Der Baselbieter Regierungsrat hat Raphael Giossi zum Nachfolger des langjährigen kantonalen Bieneninspektors Marcel Strub gewählt.

Cyril Bleisch übernimmt bei den Jungfreisinnigen Baselland das Präsidium von Lucio Sansano.

Die Basler Sozialdemokraten haben die SP queer Basel-Stadt gegründet und als neues Organ in den Statuten der Partei verankert.

Eiskunstläuferin Kimmy Repond und Wasserfahrer Adrian Rudin sind Basler Sportlerin beziehungsweise Basler Sportler des Jahres.

Jean-Luc Nordmann übergibt das Präsidium der Stiftung Tierpark Weihermätteli per 1. Januar 2024 an Martin Thommen.

Iris Graf steigt von der Projektleiterin und akademischen Mitarbeiterin der Baselbieter Fachstelle für die Gleichstellung von Frauen und Männern zur Leiterin auf.  

Sonja Kuhn,
ehemalige Co-Leiterin der Abteilung Kultur Basel-Stadt, ist neu Präsidentin der SRG Region Basel.

Florian Nagar-Hak und Saskia Bolz übernehmen die Leitung des Gesundheitszentrums Laufen, das zum Kantonsspital Baselland gehört.

Mohamed Almusibli übernimmt ab März 2024 die Direktion der Kunsthalle Basel von Elena Filipovic.

Marilena Baiatu ist neue Kommunikationsbeauftragte der Staatsanwaltschaft im Kanton Baselland und ersetzt Thomas Lyssy, der Ende November pensioniert wird.

 

Mitte-Landrat Simon Oberbeck folgt am 1. August 2024 als Geschäftsführer der Schweizerischen Vereinigung für Schifffahrtund Hafenwirtschaft auf André Auderset.

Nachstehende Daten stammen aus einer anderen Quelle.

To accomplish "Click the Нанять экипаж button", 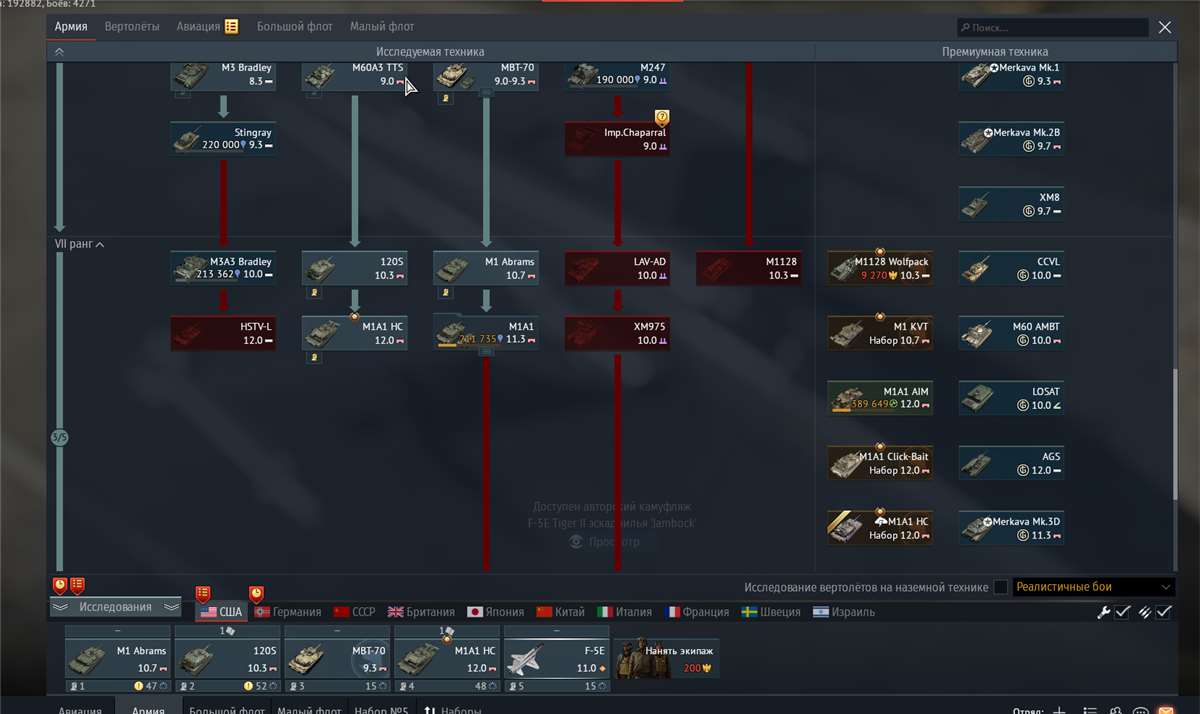I will pyautogui.click(x=666, y=657).
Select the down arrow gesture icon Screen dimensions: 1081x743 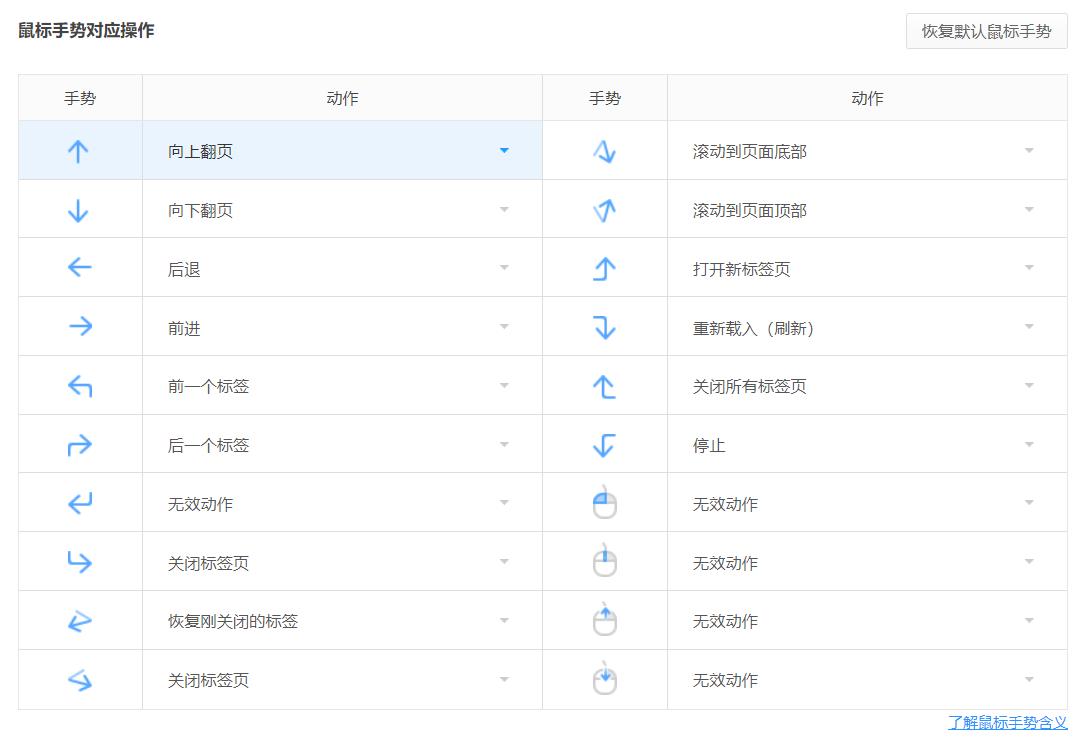coord(79,208)
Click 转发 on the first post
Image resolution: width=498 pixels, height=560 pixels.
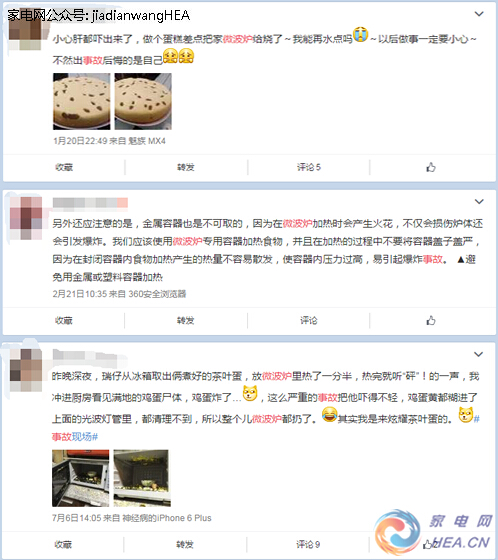pyautogui.click(x=186, y=167)
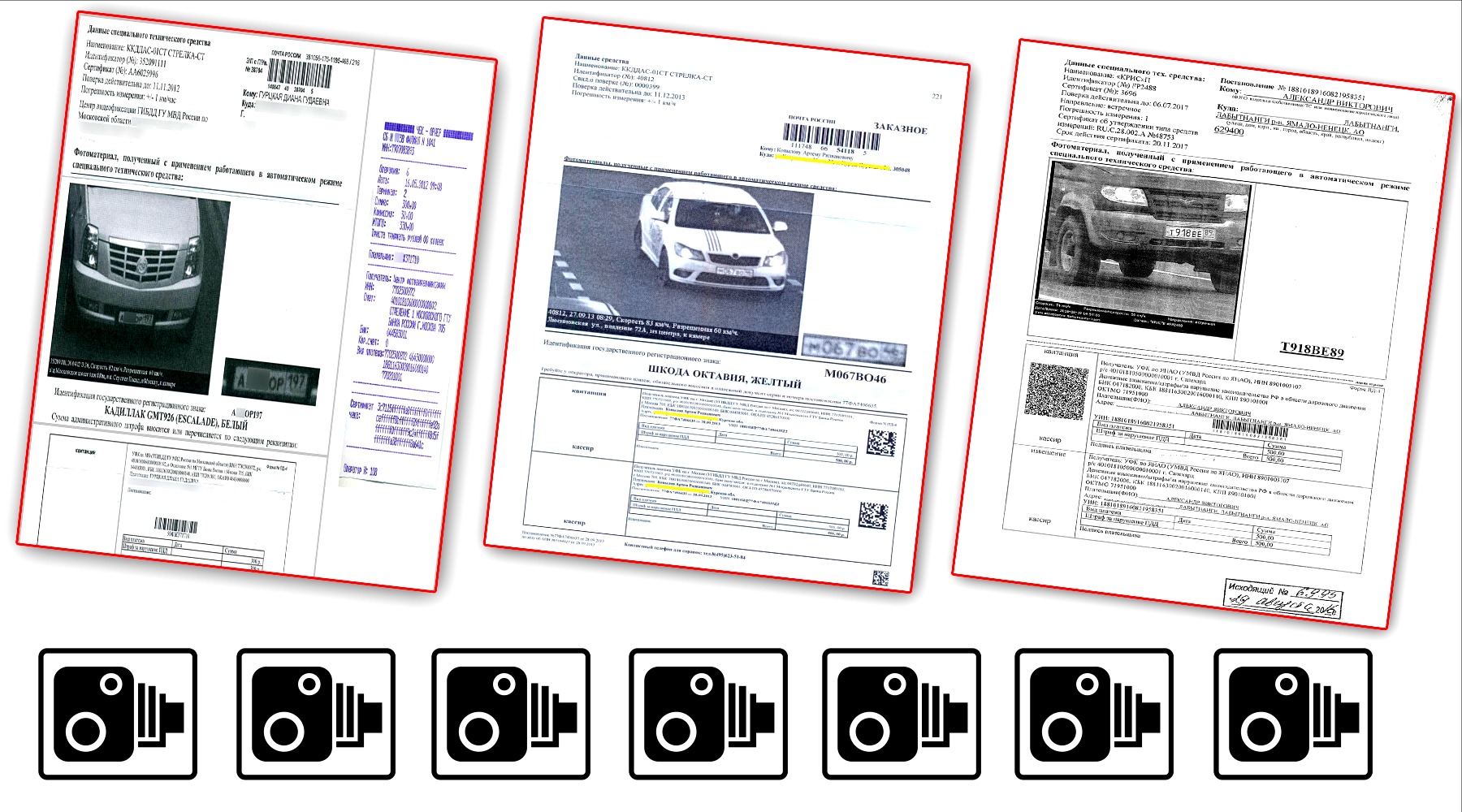Select the middle (fourth) speed camera icon
Image resolution: width=1462 pixels, height=812 pixels.
click(x=707, y=714)
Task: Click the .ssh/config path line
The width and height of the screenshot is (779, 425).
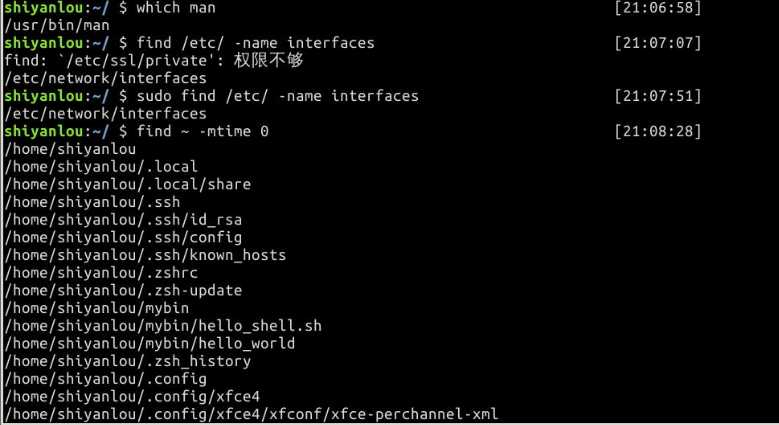Action: (x=123, y=237)
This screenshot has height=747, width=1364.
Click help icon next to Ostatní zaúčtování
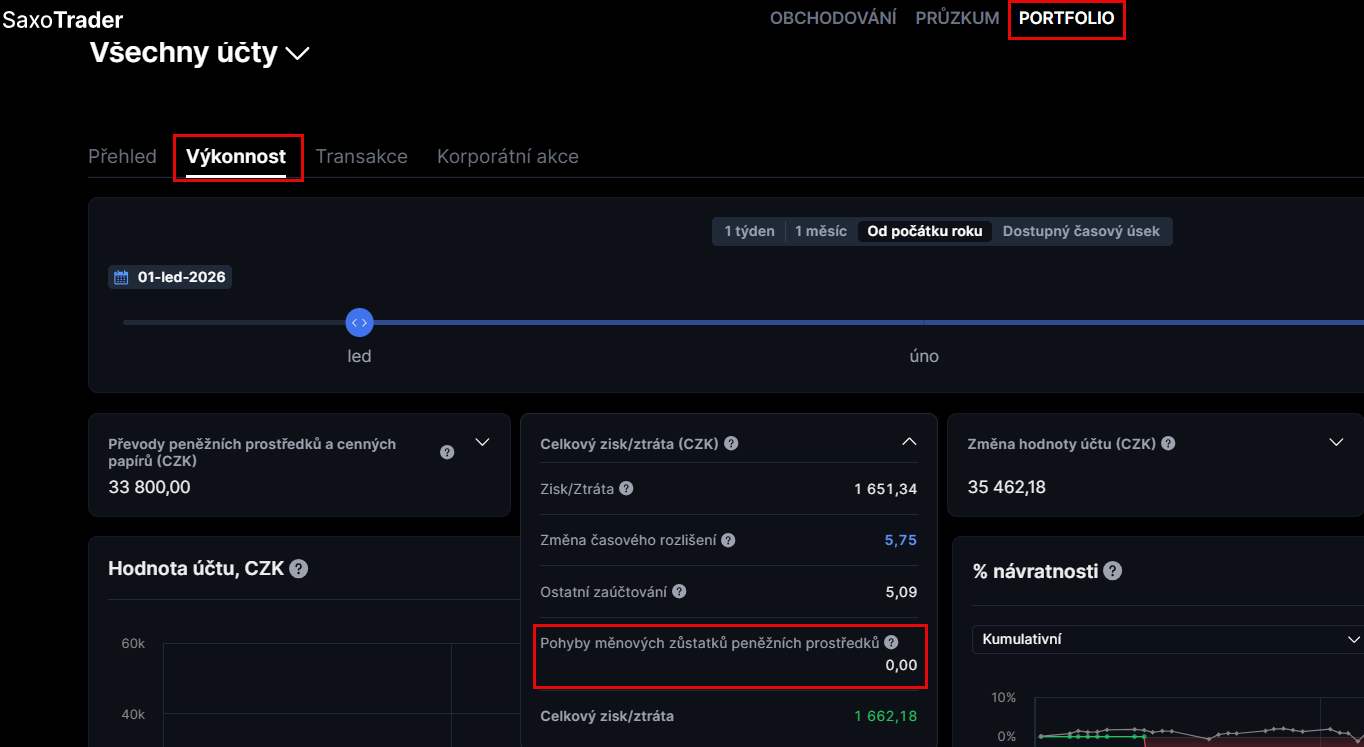(679, 591)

Die Junge SVP Basel-Stadt hat Demi Hablützel (25) einstimmig für zwei weitere Jahre als Präsidentin wiedergewählt.

Dominic Stöcklin wird neuer Leiter Marketing und Mitglied der Geschäftsleitung von Basel Tourismus.

 

Samir Stroh, aktuell Gemeindeverwalter in Brislach, übernimmt Anfang Mai 2024 die Leitung von Human Resources Basel-Stadt.

Das Sperber-Kollegium hat Sterneköchin Tanja Grandits zur "Ehrespalebärglemere 2023" ernannt.

Der mit 50'000 Franken dotierte Walder-Preis geht dieses Jahr an Konrad Knüsel, den Präsidenten des Vernetzungsprojekts Rodersdorf und des Naturschutzvereins Therwil.

Götz Arlt tritt am 1. Januar 2024 die Nachfolge von Christian Griss an und übernimmt die Stufenleitung der Sekundarschulen I im Bereich Volksschulen des Erziehungsdepartements Basel-Stadt.

Michael Gengenbacher tritt am 1. Februar 2024 seine neue Stelle als Chief Medical Officer (CMO) und Mitglied der Spitalleitung beim Bethesda Spital an.

Markus Zuber übernimmt am 1. Oktober die Leitung der St. Clara Forschung AG (St. Claraspital).

Das Präsidium der Juso Baselland besteht neu aus Clara Bonk, Angel Yakoub (Vize) und Toja Brenner (Vize).